SentiWordNet Connotation Analysis

Expanding beyond the aggregated sentiment scores provided by VADER, incorporating SentiWordNet allowed us to delve deeper into the nuances of word-level connotations.

Through this connotative analysis, we uncovered how seemingly minor changes in vocabulary—such as selecting a more emotionally charged synonym or opting for a subtly negative term—could alter the perceived sentiment of a headline.

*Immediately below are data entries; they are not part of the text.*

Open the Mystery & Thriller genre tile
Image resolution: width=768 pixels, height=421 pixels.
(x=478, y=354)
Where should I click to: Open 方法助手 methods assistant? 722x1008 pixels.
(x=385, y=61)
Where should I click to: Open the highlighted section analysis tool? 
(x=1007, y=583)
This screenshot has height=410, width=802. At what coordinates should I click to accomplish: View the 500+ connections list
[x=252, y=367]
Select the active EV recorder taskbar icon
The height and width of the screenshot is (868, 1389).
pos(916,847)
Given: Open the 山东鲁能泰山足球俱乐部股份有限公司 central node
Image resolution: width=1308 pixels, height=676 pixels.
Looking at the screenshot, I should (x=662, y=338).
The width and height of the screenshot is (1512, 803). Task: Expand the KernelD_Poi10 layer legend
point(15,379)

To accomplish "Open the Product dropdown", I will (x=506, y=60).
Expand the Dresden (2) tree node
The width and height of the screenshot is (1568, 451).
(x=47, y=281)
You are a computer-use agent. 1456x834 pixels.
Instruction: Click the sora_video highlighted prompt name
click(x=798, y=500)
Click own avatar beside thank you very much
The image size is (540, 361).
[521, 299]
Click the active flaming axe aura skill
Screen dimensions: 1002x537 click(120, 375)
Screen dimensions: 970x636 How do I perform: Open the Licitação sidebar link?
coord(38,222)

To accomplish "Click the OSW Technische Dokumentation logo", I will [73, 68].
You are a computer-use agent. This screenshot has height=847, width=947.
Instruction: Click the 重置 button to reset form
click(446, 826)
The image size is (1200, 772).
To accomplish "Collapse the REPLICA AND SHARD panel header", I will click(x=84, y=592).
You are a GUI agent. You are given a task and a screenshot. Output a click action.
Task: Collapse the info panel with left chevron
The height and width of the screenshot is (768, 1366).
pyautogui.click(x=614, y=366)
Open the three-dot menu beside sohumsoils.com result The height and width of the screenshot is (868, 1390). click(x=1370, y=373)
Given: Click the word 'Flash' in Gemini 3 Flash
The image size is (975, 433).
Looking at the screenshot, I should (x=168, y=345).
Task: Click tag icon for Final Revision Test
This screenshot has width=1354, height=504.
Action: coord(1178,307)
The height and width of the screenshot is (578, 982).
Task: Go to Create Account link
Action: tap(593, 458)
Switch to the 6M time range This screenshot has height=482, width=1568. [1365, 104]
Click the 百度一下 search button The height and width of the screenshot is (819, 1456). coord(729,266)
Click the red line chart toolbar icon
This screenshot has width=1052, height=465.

While the core terms referencing the event remained consistent across outlets, their surrounding lexical choices varied in meaningful ways. For instance, one outlet might use a term with a mildly positive connotation, while another, covering the same event, could choose a word bearing a negative shade of meaning.

These shifts, captured by SentiWordNet, emphasize the importance of considering word-level emotional cues. By doing so, sentiment modeling can more accurately reflect the editorial “fingerprint” left by each outlet on otherwise identical news events, recognizing that headlines are not merely factual statements but storytelling devices shaped by language and audience-oriented strategy.

Conclusions

This study introduces a novel sentiment scoring system for Facebook Reactions and applies a hybrid BERT-CNN model to analyze how headline framing affects audience sentiment. Results reveal a tendency toward neutral to negative sentiments across outlets and highlight the complexity of interpreting ambiguous reactions, particularly in multiclass scenarios.

By demonstrating the interplay between language choices, emotional cues, and reader engagement, this work provides insights that can guide more ethical and effective headline crafting. Ultimately, these findings underscore the potential of sentiment modeling to encourage more balanced and responsible discourse in the digital news landscape.